The wall tumbles down!
NDP passes changes to end division of community and facilities workers, but Liberals give thumbs down to justice
Premier Ujjal Dosanjh made good on his commitment to tear down the labour relations wall that segregates community caregivers from their counterparts in hospitals and long-term care facilities as the NDP used its majority to pass the required legislation on April 10, against the opposition of Gordon Campbell and the B.C. Liberals.
“This is a proud moment for HEU members across the province,” says secretary-business manager Chris Allnutt. “For the last six years, our union has fought hard to eliminate all the barriers imposed to maintain the community as a low wage ghetto and second class treatment for caregivers in this important sector.
“Combined with the breakthrough on parity in the recent community tentative agreement,” says Allnutt, “the legislation adopted by the NDP means that we’ve cleared the way for full justice, dignity and respect for community caregivers.
“Let’s also be clear that support and solidarity from the BCGEU and UFCW over the last 18 months was also a critical factor in this momentous event happening,” he says. “The legislation is good public policy that sets a new framework for more effective delivery of health care services for British Columbians,” Allnutt adds, extending his thanks to health minister Corky Evans and former health ministers Mike Farnworth and Penny Priddy who were both strong supporters of the change.
However, Allnutt says he was particularly disappointed with the response of the B.C. Liberals to the NDP’s legislative initiative. When the bill to tear down the wall — Bill 23 — was introduced last week, Liberal health critic Colin Hansen was quick to shoot it down. He claimed the move was strictly a political “payoff” to HEU which would waste tens of millions of dollars in taxpayers money that should be going to other parts of the health care system.
But after meeting with a delegation of front-line community caregivers from HEU and BCGEU in Victoria on April 9, and after having had a chance to actually read the legislation, Hansen scaled down his criticism, admitting his “payoff” remarks were intemperate. In debate in the Legislature the following day, Hansen acknowledged Bill 23 was a “measured approach” to change. Yet despite his new tune, and his “respect” for community caregivers, Hansen, Gordon Campbell and all 31 other Liberal MLAs present for the debate voted against it.
“The Liberal’s steadfast refusal to support this important public policy change sends a clear message to health care workers on the eve of an election,” says HEU’s Allnutt. “In the recent HEU Guardian interview, Gordon Campbell talked about how a Liberal government would treat health care workers with respect and dignity, how a Liberal government would listen to us.
“But it’s clear from their position on Bill 23 that while Campbell can talk the talk, the B.C. Liberals are unwilling to walk the walk.”

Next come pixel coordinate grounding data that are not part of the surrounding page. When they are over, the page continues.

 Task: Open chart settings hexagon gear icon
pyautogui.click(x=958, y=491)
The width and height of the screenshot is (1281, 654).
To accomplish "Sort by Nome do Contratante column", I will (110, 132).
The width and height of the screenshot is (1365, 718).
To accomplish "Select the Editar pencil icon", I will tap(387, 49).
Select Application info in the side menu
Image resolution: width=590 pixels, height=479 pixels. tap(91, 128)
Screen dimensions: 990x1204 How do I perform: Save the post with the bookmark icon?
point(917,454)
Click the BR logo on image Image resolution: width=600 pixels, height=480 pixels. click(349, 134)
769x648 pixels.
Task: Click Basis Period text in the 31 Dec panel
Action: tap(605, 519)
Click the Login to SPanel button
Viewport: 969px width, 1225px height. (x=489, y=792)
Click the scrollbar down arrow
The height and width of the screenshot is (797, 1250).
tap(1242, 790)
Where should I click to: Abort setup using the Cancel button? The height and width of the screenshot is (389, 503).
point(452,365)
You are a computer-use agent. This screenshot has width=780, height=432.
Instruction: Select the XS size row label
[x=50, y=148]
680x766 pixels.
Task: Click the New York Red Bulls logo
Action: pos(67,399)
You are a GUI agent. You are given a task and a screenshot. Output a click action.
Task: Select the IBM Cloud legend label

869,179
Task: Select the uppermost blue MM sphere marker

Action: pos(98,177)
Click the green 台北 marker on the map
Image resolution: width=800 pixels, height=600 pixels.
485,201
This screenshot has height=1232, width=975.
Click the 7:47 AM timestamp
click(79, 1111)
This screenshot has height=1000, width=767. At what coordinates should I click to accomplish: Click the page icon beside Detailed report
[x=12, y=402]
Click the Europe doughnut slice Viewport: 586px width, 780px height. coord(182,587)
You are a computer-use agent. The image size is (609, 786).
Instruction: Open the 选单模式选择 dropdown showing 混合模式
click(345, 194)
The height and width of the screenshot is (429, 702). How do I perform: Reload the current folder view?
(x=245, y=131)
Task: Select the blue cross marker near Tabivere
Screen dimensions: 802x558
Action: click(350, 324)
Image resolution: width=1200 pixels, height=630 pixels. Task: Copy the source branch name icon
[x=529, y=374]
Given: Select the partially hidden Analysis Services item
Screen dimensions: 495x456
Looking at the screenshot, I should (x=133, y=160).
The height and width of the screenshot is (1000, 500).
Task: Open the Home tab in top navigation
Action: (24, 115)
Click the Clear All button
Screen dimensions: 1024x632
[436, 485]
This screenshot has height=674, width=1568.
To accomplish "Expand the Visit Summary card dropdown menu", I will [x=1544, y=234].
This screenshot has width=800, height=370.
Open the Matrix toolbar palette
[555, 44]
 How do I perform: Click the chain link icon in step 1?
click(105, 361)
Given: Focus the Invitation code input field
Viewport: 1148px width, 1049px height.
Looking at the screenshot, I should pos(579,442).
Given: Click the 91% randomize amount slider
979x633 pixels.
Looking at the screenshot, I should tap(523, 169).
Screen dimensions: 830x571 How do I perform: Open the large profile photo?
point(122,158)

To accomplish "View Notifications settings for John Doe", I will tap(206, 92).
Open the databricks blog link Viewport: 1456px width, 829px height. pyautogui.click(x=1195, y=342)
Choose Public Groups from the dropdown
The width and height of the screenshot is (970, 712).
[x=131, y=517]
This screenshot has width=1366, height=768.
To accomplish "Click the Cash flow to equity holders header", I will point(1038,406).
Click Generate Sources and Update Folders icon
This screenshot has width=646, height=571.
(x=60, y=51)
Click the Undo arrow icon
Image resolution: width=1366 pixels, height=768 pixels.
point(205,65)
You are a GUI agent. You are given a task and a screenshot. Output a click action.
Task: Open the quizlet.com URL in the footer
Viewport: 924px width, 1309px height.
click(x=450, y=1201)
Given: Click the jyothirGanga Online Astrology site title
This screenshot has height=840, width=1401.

For Allnutt, the most symbolic moment in the debate on Bill 23 came from Liberal house leader Gary Farrell-Collins. Jauntily posed on the floor of the legislature, Farrell-Collins had one hand on his hip, the other extended outward giving a thumbs down to ensure that every Liberal MLA returning for the vote on the legislation would toe the party line. “In my mind, Farrell-Collins was giving the thumbs down to both justice for community health care workers and better health services for British Columbians,” Allnutt says.
Bill 23 comes into effect July 1 of this year and immediately combines 60,000 facilities and community health workers into one health and support bargaining unit. Once the tentative agreements in each sector are ratified, the bill keeps these in place until 2004, but sets out a timeline for unions and employers to construct one master agreement for health and support workers. This will include subsector component agreements that will codify conditions unique to each.